ACTIVITY A:
Reproduce the passage of the Leh Ladakh travel guide from "The best of" to "snowfalls of November.".
ACTIVITY B:
In the Leh Ladakh travel guide, list every color named in the sentence that begins "Red and gold prayer wheels".
ACTIVITY C:
Extend the Leh Ladakh travel guide, picking up after its final sentence.

PASSAGE SHOWN:
=== Section Start ===

The best of Leh Ladakh travel guide

From the moment you step foot in Leh, you get a sense that you’ve crossed the threshold into an otherworldly place. Though it’s only an hours flight from Delhi, nothing feels familiar; it’s India but not as you know it. The stretch of barren mountains fills every direction and fold into the rocky valleys that burst with life along the winding pale jade waters of the Sindhu River. Leh is the capital of the former Himalayan Kingdom of Ladakh and home to the early caravan traders crossing India’s north. Even in summer, when the days are long and warm, the circle of mountains are capped in snow and the exposed bluffs still wear the ice from the first snowfalls of November.

The heart of Ladakh

Leh is bursting with Tibetan culture brought to life with its ties to Buddhism that stem from the 12th century. Wherever you travel, crisp white stupas dot the landscape and monasteries edged into the mountain slopes climb upwards into the clear thin sky. Shanti Stupa set on a hilltop in Changspa was built to commemorate 2,500 years of Buddhism and to promote world peace. The “peace” Stupa overlooks Leh and offers panoramic views of the city and the expansive mountains. At night the Stupa is lit up and this is one of the best times to enjoy its grandeur. Just 15 km out of Leh at Shey Palace the line of weathered stupas are crisscrossed with colourful prayer flags that float on the breeze and epitomise everything you expect Leh to be; spiritual, wistful and serene. Ahead, along the Leh-Monali Road are two of the regions most well known and elaborate monasteries, Thiksey and Hemis. Their entrance gates with their pristine and colourful Tibetan inspired motifs are works of art and as you reach the central courtyards to enter the temples, even they pop with the colours of happiness. Red and gold prayer wheels, cobalt blue rooftops, terracotta walls and peppermint flags tied to Buddhist prayer poles swirl gently. Inside the temples, hand painted Buddhas reflecting scenes of life and rebirth press into the walls and fill the space with peace.

=== Section End ===

INFORMATION PROVIDED:
=== Section Start ===

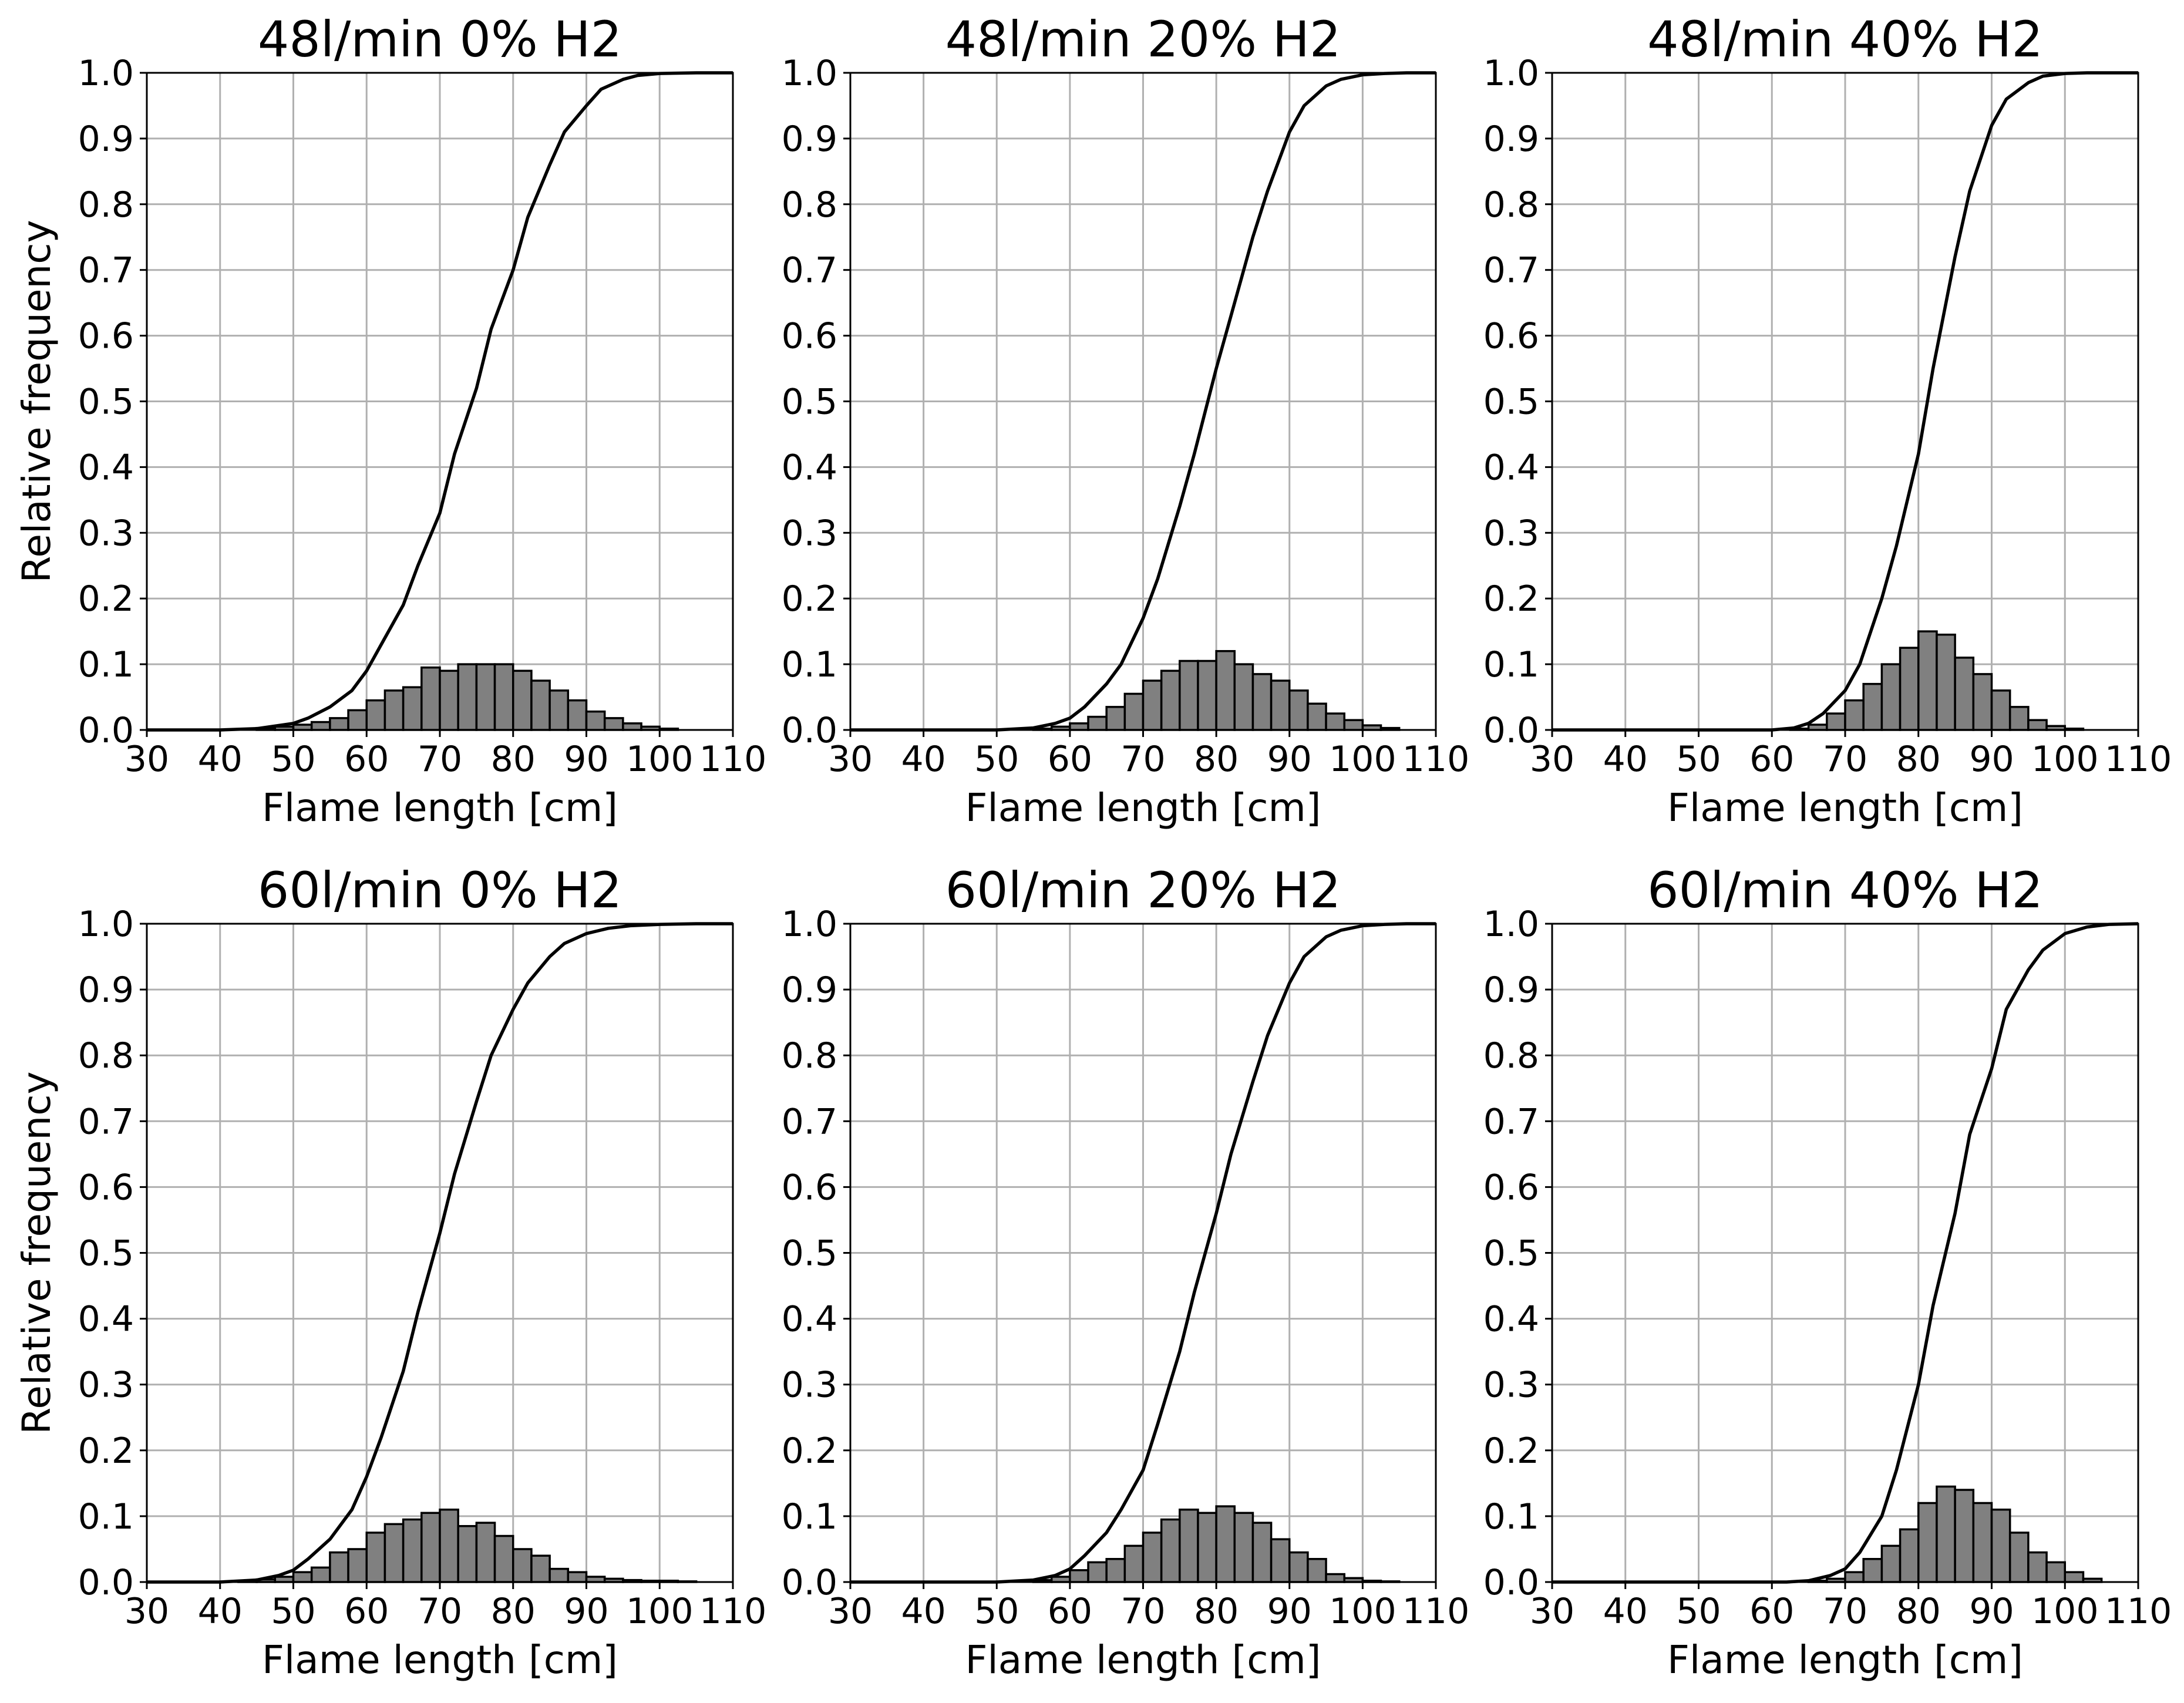  I want to click on y-tick-label: 0.9, so click(1511, 140).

=== Section End ===

REPLY A:
The best of Leh Ladakh travel guide

From the moment you step foot in Leh, you get a sense that you’ve crossed the threshold into an otherworldly place. Though it’s only an hours flight from Delhi, nothing feels familiar; it’s India but not as you know it. The stretch of barren mountains fills every direction and fold into the rocky valleys that burst with life along the winding pale jade waters of the Sindhu River. Leh is the capital of the former Himalayan Kingdom of Ladakh and home to the early caravan traders crossing India’s north. Even in summer, when the days are long and warm, the circle of mountains are capped in snow and the exposed bluffs still wear the ice from the first snowfalls of November.

REPLY B:
red, gold, cobalt blue, terracotta, peppermint

REPLY C:
Places to visit on your road trip

Beyond the mountains into the garden of Ladakh

It’s only when you venture beyond Leh and cross the Khandungla Pass that you see the surrounding beauty of the broader Ladakh region. The road is nothing short of treacherous; it zigzags narrowly around sharp mountain bends without any safety barriers at all. As the snow melts into sludgy puddles on the uneven surface its hard to feel comfortable, but the road is home to thousands of bikers who want the full experience of taking in the spectacular views at 18,380 feet above sea level on the worlds highest motorised road. Snowy mountain tops curve into each other as far as you can see, with little vegetation and only yaks and mules grazing. It takes at least 4 hours to traverse the 90 km, and still the other side only gives way to more mountains. It’s this drive that eventually winds its way into the Nubra Valley also known as the Garden of Ladakh, and for good reason.

From dusk to dawn the skyline is filled with sweeping mountains and as you drive through the winding Kashmir Valley the grand cliff faces shroud the life below. Along the river flats, forests of Birch, Elm, Apricot and Willow trees sparkle in the sun. It’s a wild ride but it dishes out the kind of scenery found in photographic expeditions of Tibet, Mongolia and India. As you approach the village of Diskit, their 600-year-old Buddhist monastery offers a glimpse of its grand past. From the roadside, the brightly painted sitting gold Buddha is a bolt of colour against the stone backdrop and the statue rises like a Phoenix rising from the valley peering out across the snowy mountain ranges. The climb up the 150 steps to the temple welcomes with embroidered silk draped and tied to the columns Iike a celebration. Their Tashi Gang restaurant is also a perfect spot for the weary traveller to refresh. Across the Nubra Valley, there are plenty of quaint accommodations options; organic farm stays, camping sites and hotels made up of clusters of huts with whitewashed walls and a great vibe of togetherness.

From the valley depths to India’s largest northern lake

The Ladakh region of Kashmir has a rich history that cradles India, China and Tibet in the land poetically known as Indo-China. It is also home to the serene Lake Pangong Tso bordered by the mountain range that stretches across India to China. There are two ways to reach the lake from Leh, one over the Khardungla Pass and the other via Changli Pass, neither is less inhospitable than the other and both will likely leave you feeling a little shaky when you reach solid ground. Lake Pangong itself is as ever changing in colour as the exposed mountains and sky above it. From the natural wildflower gardens of the Nubra Valley, it’s a 6-hour drive on an almost unmotorable road to Lake Pangong, but with its serene glass-like surface and lapis blue shoreline, the lake makes the journey absolutely worth it. Lake Pangong sits at over 13,000 feet and is an expansive 134 km long, giving the impression of a calm narrow sea. Spread along the waterfront are a line of unassuming Dhaba’s and campsites to bolster the journey and help imbibe the dazzling views.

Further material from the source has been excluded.